His charges are part of the standard vocabulary of the hoary vocabulary of the U.S. North Korean clerisy. Flake put his name to the conclusions of the CFR [Council on Foreign Relations] special report on Korea [March 2010] that calls on the Obama administration to ‘roll back’ North Korea. At heart that is the alpha and omega of his remarks, which, of course, are honey coated in more soothing words.

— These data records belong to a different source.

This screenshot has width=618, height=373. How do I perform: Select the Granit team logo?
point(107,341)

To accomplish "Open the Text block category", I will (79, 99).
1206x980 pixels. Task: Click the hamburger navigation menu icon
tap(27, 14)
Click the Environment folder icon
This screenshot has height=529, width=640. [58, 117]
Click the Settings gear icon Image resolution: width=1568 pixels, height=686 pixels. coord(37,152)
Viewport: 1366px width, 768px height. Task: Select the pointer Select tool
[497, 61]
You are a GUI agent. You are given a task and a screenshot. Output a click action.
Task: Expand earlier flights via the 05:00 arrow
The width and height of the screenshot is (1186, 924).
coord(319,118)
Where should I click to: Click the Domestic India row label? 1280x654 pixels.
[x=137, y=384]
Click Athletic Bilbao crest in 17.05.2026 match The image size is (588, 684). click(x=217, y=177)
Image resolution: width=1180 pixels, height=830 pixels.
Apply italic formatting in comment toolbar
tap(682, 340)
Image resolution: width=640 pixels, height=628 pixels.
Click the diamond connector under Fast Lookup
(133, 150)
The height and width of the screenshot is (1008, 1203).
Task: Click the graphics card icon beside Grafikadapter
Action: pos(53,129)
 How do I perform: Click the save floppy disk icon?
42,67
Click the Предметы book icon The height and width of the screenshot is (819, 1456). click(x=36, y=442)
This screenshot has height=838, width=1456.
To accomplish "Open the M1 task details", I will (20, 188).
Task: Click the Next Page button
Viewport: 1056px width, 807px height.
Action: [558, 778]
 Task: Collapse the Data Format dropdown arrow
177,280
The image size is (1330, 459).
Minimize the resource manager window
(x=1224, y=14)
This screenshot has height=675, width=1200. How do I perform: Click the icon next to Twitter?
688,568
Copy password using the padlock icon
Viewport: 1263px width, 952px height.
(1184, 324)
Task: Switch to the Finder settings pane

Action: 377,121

Time and time again, the Mansfield Foundation’s executive director kept coming back to the generous U.S. initiatives to resolve issues with North Korea, if only the DPRK’s leadership listened with open ears. Flake’s approach should give us pause in astonishment:  as a maven of conflict resolution, surely he would grasp more clearly than others that North Koreans would look upon his ‘solutions’ as nothing but a transparent conspiracy to ‘reform’ and ‘modernise’ the DPRK through subterfuge as a reason to resist them.  For to North Koreans, they carry the bad odour of regime change. Undoubtedly, too, he more than others should know that the North Korea’s long resistance to Japanese colonialism and the rebuilding a country flattened by U.S. bombing during the Korean War — which is frozen in place by a 1953 armistice  — the DPRK has a certain image of itself which is conflict with Flake’s standpoint. Thus, the confusion and incomprehension he expresses when he puts forth the U.S.’ case, as well as his inability to see that transacting any business with the North runs into a cul de sac.

Flake, in brief, is a muscular ‘imperialist’, with a message which has hardly changed in substance since the heady days of the Cold War, where in Korea stubbed its big toe in stalemate. Smoothly ambitious in its thrust, his mantra is something straight out of John Foster Dulles’ bag of tricks.

The U.S. has wisely calibrated its policy, he says, towards North Korea with South Korea’s Lee Myung bak’s take no prisoners approach. This then, is how Flake & co. hope to overcome North Korea’s perversely persistent resistance to America’s charm offense. To anyone who has some knowledge of North Korea, they appear to be chasing a mad dream.

Well, the message shed of all the snake oil Flake’s peddling reads loud and clear. During the Q&A, some of his facts were boldly challenged. And like a smooth operator he is, he hid behind a ‘well, this is my opinion’, without conceding his slant on events.

The Mansfield Foundation’s executive director’s spiel carries weight in Washington where he is frequently called to testify on Korean policy, China, etc. Flake is fulsome in false modesty, which rings hollow the moment his words leave his mouth. The tragedy is that he and his fellow North Korean ‘clerks’ hog the conversation on U.S. policy towards the DPRK, hardly allowing a dissenting voice to be heard. As such, they hope to square the circle as they engage in a strategy of ‘rolling back’ North Korea, which runs the risk of renewed warfare as the world witnessed by South Korea’s living shelling of North Korean waters along the NLL [Northern Limit Line] in November 2010.